The Metropolitan Chamber of Commerce and Industry yesterday hailed the central bank for aiming to keep inflation in check and move to a higher growth path amid the prevailing political unrest.
The rate of inflation, according to the new Monetary Policy Statement of Bangladesh Bank, will be brought down to 6.5 percent by June 2015. At the same time, the economy is expected to grow at 6.5-6.8 percent this fiscal year.
To prop up investment, the MPS has kept the private sector credit growth target at 15.5 percent at the end of fiscal 2014-15, which is substantially higher than 12.7 percent in November 2014, the MCCI said in a statement.
“Political unrest, structural deficiencies and a cautious approach on the part of banks have, in fact, slowed down private sector credit growth,” it said. The MCCI urged the central bank to take immediate steps to bring down the lending rates to boost private investment.

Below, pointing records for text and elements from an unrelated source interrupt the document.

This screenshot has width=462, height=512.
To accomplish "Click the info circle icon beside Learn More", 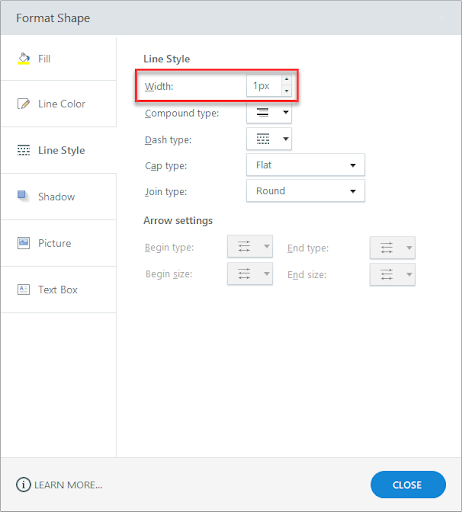I will (23, 485).
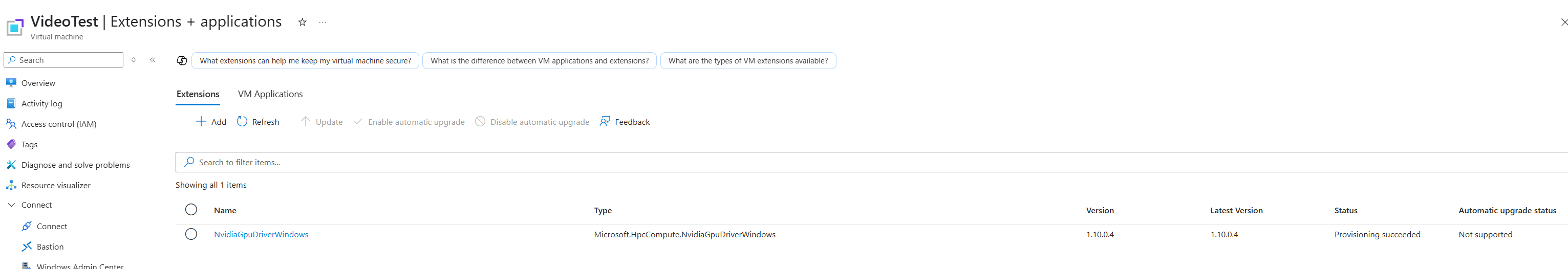Open Activity log in sidebar
Image resolution: width=1568 pixels, height=269 pixels.
click(x=41, y=103)
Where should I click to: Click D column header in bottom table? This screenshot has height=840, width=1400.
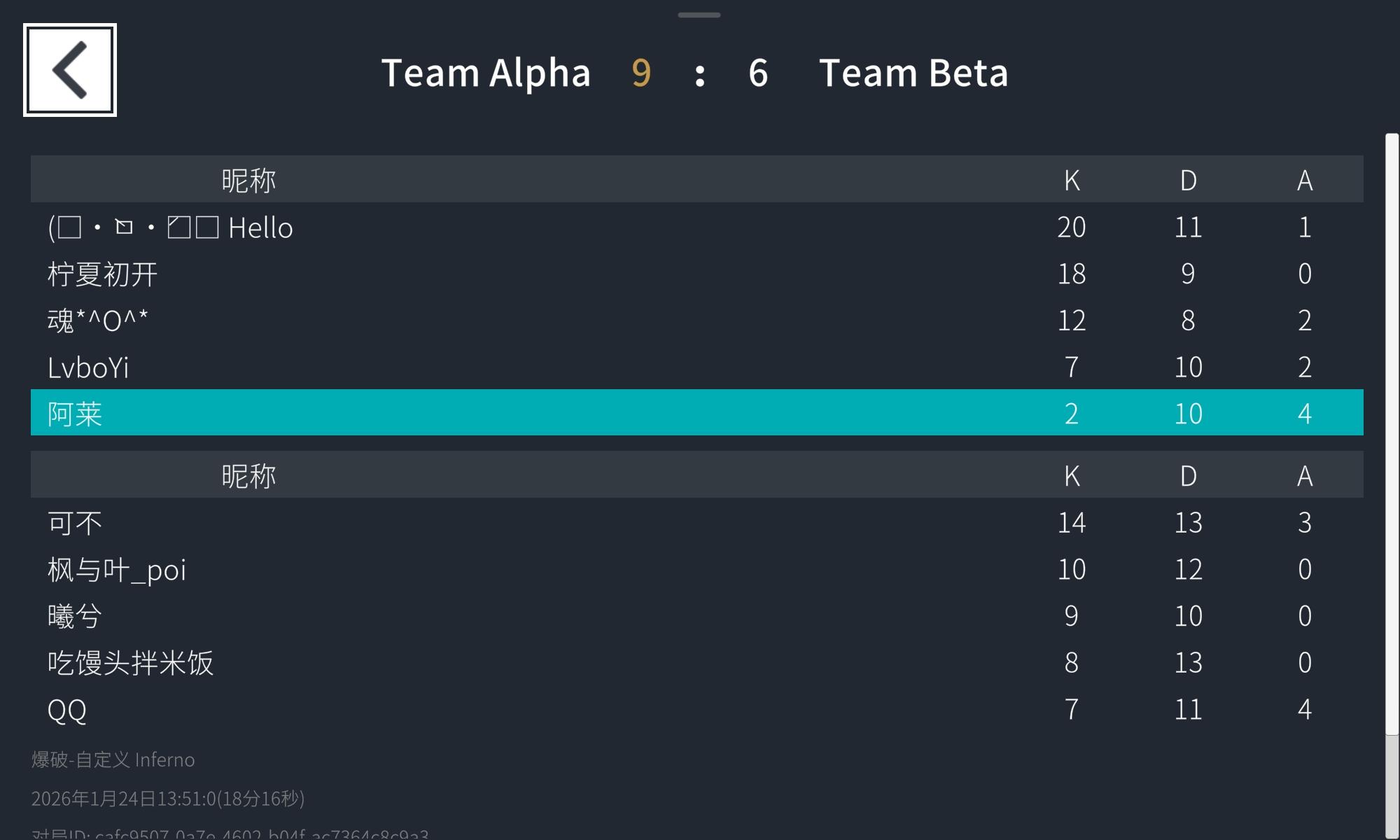tap(1188, 476)
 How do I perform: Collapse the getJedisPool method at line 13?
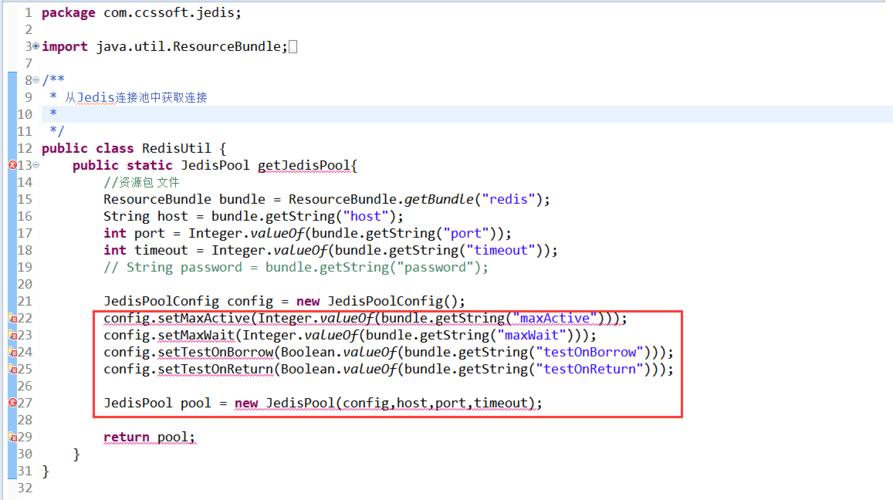36,165
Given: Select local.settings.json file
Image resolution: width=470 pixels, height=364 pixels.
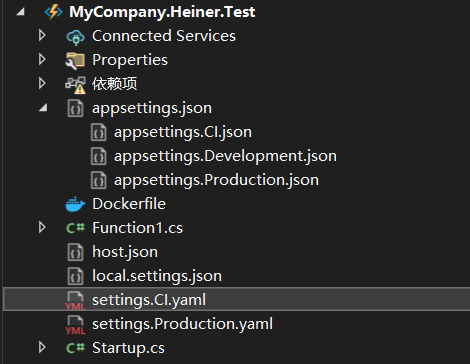Looking at the screenshot, I should (x=157, y=276).
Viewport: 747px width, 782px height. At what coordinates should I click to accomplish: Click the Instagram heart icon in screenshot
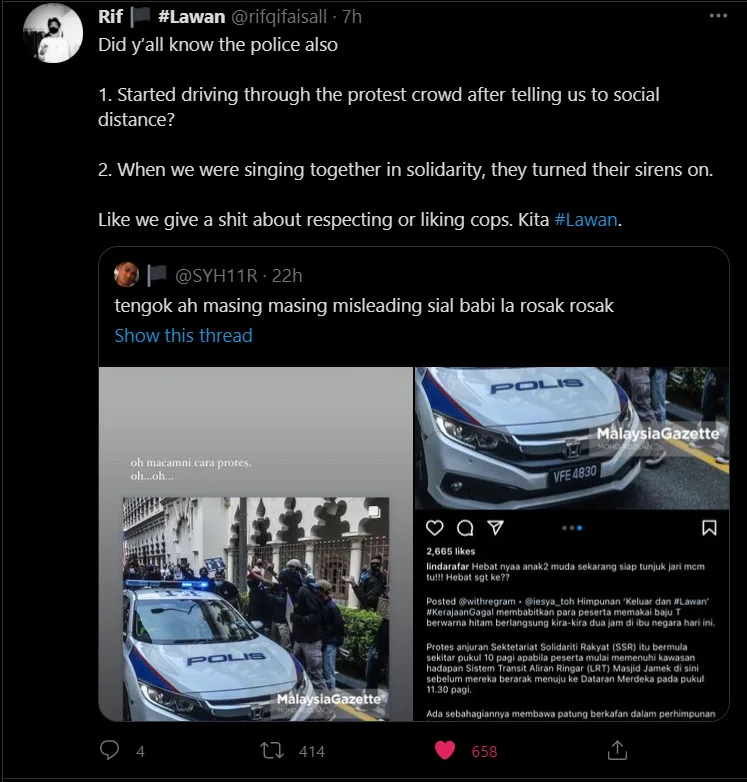[x=435, y=527]
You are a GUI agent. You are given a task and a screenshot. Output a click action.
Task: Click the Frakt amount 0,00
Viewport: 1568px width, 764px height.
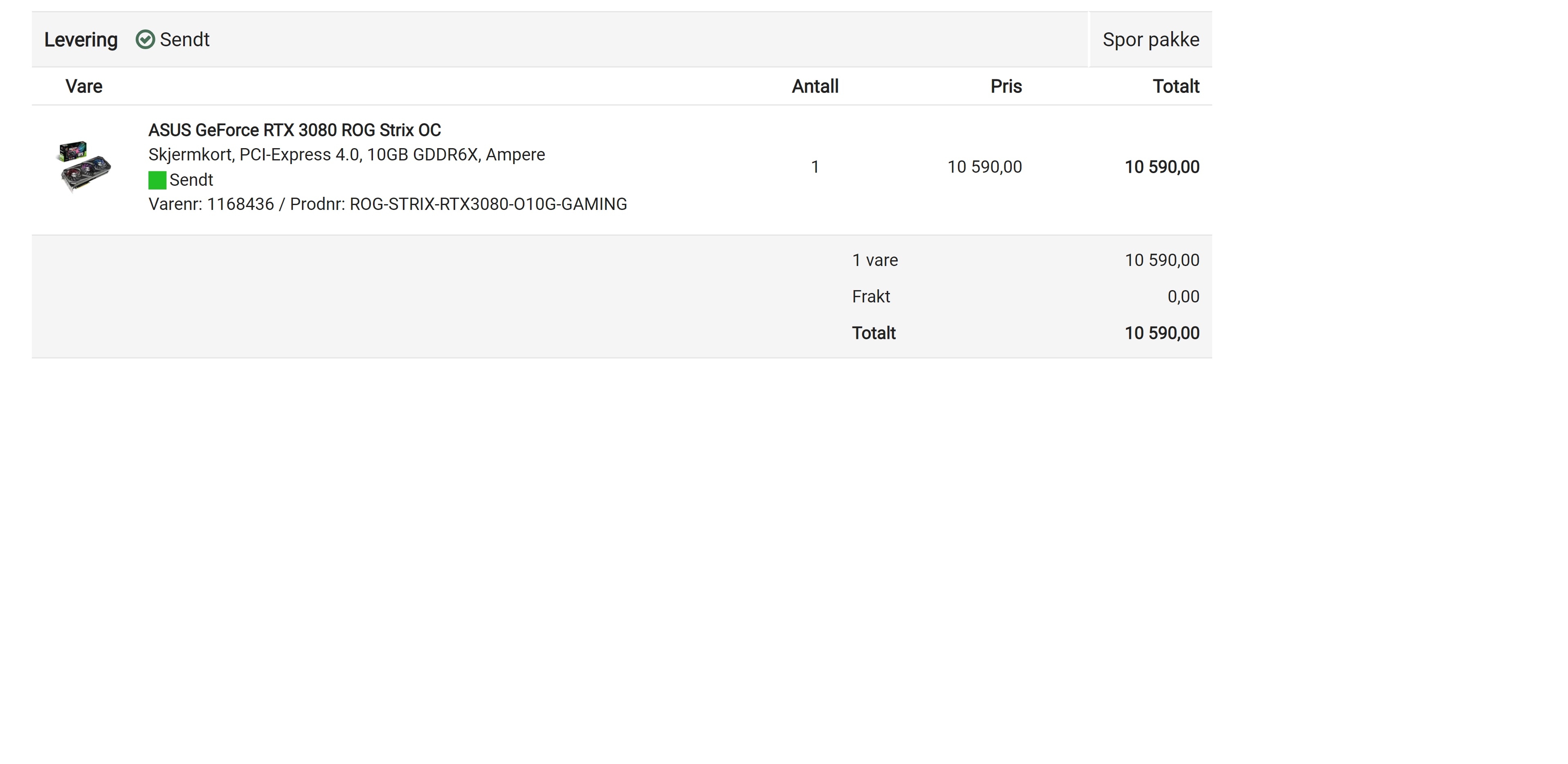1183,297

“The existing average lending rate of 12-13 percent is bound to dampen investment,” it said, adding that the central bank should encourage the commercial banks to devise ways to reduce their lending rates, which did not come down commensurately with the decline in inflation in the past three years.
The lending rates should be kept just above the inflation rate in order to keep the real interest rate (lending rate minus inflation) positive.
In early 2012, the average lending rate in Bangladesh was 13 percent and the inflation rate was 10 percent, making the real interest rate 3 percent. Now, in 2015, the inflation rate is below 7 percent. Hence the lending rate should be no more than 10 percent, it said.
The nation’s oldest trade body also reiterates its earlier proposition that the central bank and the government should immediately set up a functional secondary money market as an alternate source for borrowing money.
“If this is done, banks and the government will be able to reduce their dependency on the banking system, and on the national savings schemes as a source of borrowing,” it said.
The MCCI appreciates that the central bank has revised the lending rate ceiling for agriculture downward from 13 percent to 11 percent but much more needs to be done, particularly at this time when the farmers cannot sell their produce due to the ongoing blockade.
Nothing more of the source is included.